:: Required tasks ::
1. Translate this sentence from the Kimberly Daniels biography into Spanish: "She began her political career as an at-large member of the Jacksonville City Council."
2. According to the Kimberly Daniels biography, how many precincts did she win in the August 23, 2022 Democratic Primary for House District 14?
3. Continue the Kimberly Daniels biography from its final sentence.

Kimberly Daniels (born June 12, 1961) is an American minister, religious author, politician, wife and mother of four from Jacksonville, Florida. She is a member of the Florida House of Representatives, representing House District 14 (part of Duval County. She began her political career as an at-large member of the Jacksonville City Council. She served as a member of the Florida House of Representatives, representing House District 14 (part of Duval County) as a member of the Democratic Party from 2016-2020. On the last day of qualifying for the 2022 election, Daniels entered the race for the House District 14 seat in 2022. On August 23, 2022, she easily took the Democratic Primary for House District 14, winning all of the district’s 41 precincts. Shortly thereafter, the write-in candidate withdrew from the race, securing Daniels’ return to the Florida House of Representative.

:: Provided records ::

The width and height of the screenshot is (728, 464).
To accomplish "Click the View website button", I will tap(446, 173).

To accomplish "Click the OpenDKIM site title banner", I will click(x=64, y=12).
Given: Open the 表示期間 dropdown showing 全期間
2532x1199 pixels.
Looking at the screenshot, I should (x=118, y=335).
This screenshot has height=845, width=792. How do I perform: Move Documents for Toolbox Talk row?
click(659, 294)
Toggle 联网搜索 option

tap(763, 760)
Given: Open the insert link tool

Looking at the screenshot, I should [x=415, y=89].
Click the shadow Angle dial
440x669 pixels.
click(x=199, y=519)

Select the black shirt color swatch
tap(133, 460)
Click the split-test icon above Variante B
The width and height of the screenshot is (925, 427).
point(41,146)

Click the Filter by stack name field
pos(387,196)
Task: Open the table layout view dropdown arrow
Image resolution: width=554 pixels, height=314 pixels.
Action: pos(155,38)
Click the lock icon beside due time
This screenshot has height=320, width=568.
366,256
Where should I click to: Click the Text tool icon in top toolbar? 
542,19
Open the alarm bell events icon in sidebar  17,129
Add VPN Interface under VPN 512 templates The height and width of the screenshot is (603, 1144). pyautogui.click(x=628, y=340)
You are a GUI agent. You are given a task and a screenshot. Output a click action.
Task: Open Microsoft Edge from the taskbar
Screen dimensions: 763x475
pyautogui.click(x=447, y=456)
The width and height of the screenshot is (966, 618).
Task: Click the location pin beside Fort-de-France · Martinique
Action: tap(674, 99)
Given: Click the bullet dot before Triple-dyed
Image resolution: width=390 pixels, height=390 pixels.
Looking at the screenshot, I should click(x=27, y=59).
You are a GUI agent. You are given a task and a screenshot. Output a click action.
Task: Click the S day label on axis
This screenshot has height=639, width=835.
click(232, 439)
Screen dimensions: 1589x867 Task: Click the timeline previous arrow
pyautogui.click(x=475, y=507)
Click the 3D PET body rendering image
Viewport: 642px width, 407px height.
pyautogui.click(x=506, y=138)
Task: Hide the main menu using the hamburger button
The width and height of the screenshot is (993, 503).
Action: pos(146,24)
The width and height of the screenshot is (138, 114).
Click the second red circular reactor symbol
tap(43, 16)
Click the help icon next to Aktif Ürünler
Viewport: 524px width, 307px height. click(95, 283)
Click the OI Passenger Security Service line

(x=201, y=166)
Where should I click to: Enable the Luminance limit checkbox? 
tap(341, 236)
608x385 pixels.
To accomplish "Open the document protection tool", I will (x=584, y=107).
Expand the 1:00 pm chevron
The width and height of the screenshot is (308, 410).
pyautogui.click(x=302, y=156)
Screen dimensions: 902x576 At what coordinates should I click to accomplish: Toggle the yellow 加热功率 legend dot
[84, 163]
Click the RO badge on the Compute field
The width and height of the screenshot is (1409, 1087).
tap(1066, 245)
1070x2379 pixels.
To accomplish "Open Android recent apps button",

:: Final answers ::
1. Comenzó su carrera política como concejal general del Concejo Municipal de Jacksonville.

2. All 41 of the district's precincts.

3.
Personal life
Daniels is a graduate of Florida State University where she obtained a bachelor's degree in Criminology. Daniels has a master's degree in Christian Education and a Doctorate in Christian Counseling from the unaccredited Jacksonville Theological Seminary. Daniels' book Breaking the Power of Familiar Spirits is now a class textbook at JTS.

Daniels has expressed thankfulness to God for slavery and for her time in a crackhouse (she is a self-described former sex worker and drug addict), which she saw as ultimately leading to her religious conversion: "If it wasn’t for slavery, I might be somewhere in Africa worshipping a tree." Daniels also said, "You can talk about the Holocaust, but the Jews own everything."

In 2011 Daniels was elected to the Jacksonville City Council as an at-large member. On March 9, 2015, then-City Councilwoman Daniels was involved in a profanity-laced squabble with council candidate Sirretta Williams, also a local minister. She lost her bid for re-election in 2015, 55% to 45%. Her Republican opponent received support from LGBT groups and white liberals due to Daniels' controversial views and financial problems.

Daniels and her husband Ardell were divorced in 2015/6.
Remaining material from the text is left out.